Freedom of belief is guaranteed in Islam. It
should be very clear that Islam tolerates not only other faiths but even its enemies. This is stated clearly in the Qur'an:
"God forbids you not with regard
to those who fight you not for (your) faith, nor drive you out of your homes, from dealing kindly and justly with them, for
God loves those who are just." [60:8]
It is one function of Islamic law
to protect the privileged status of minorities, and this is why non-Muslim places of worship have flourished all over the
Islamic world. Islamic law also permits non-Muslim minorities to set up their own courts to implement family laws drawn up
by the minorities themselves and to govern their own affairs.

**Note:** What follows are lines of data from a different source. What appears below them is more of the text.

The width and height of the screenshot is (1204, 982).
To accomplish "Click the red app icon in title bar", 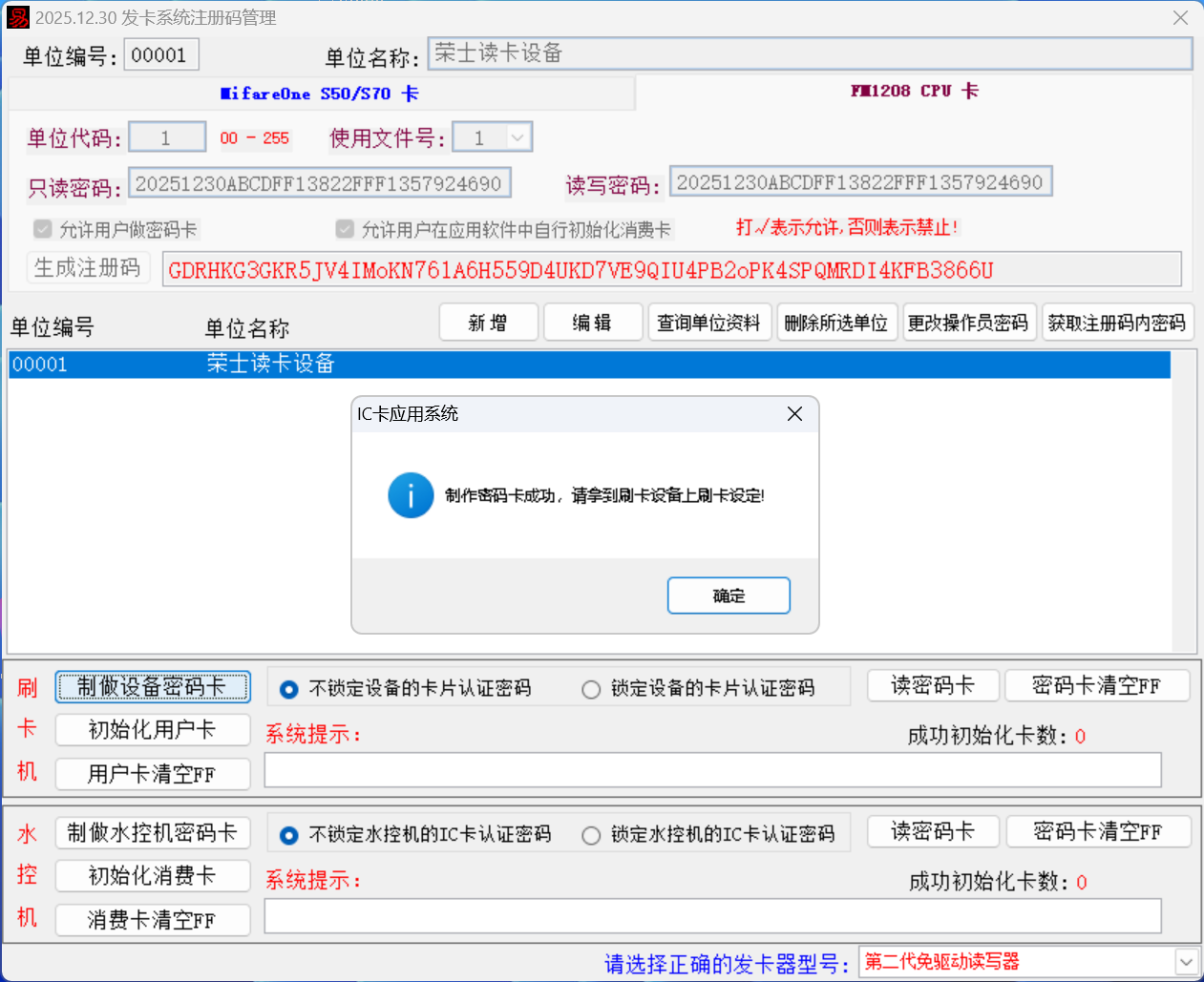I will [x=18, y=17].
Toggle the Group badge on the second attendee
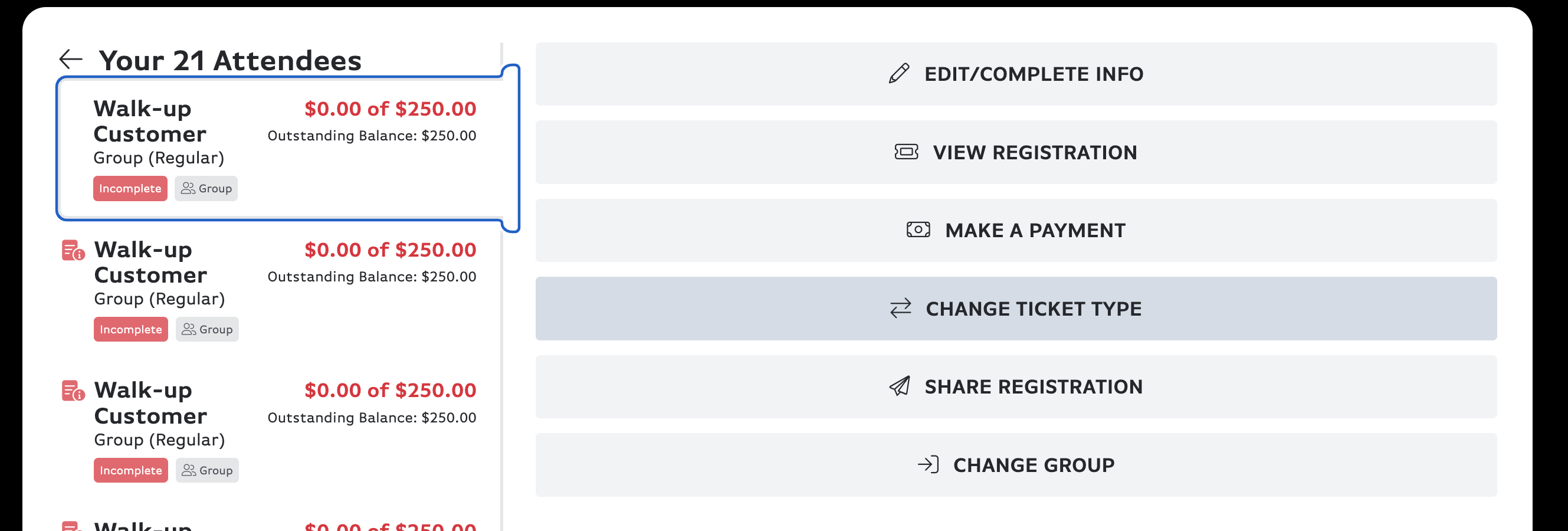 207,329
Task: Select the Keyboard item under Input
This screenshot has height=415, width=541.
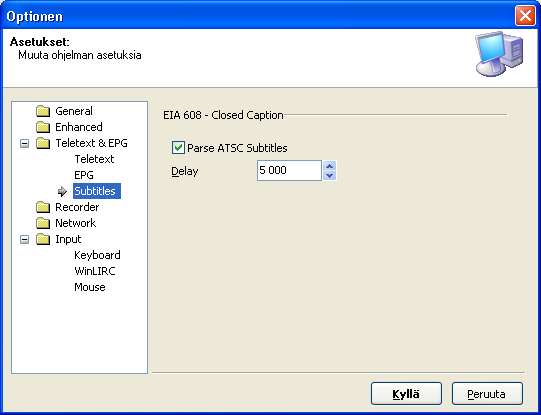Action: tap(97, 255)
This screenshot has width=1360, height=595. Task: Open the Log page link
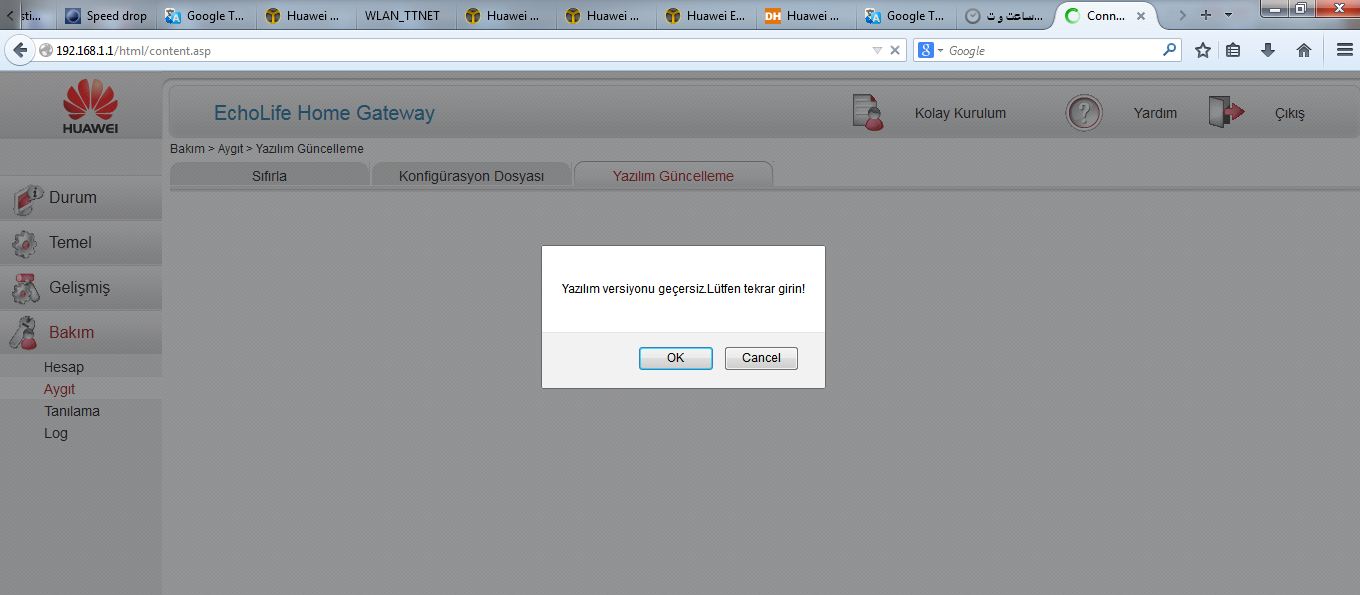[x=56, y=433]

History provides many examples
of Muslim tolerance towards other faiths. When the great leader and second Caliph, Umar, entered Jerusalem in the year 634,
Islam guaranteed freedom of worship to all religious communities in the city. In fact, so careful was Umar in setting an example
for his people that he not only went to a church to pray, he prayed outside in the courtyard, lest his followers after his
death be tempted to convert the church into a mosque.
Islam teaches that the closest
to Allah and the most beloved of Allah are those who are the best in piety. Thus all people, male and female, and regardless
of race, color, nationality or ethnicity, are considered and treated as equal before Allah and before the law. This concept
of tolerance did not reach the West even in theory until the 18th century, and in practice not until the 20th century.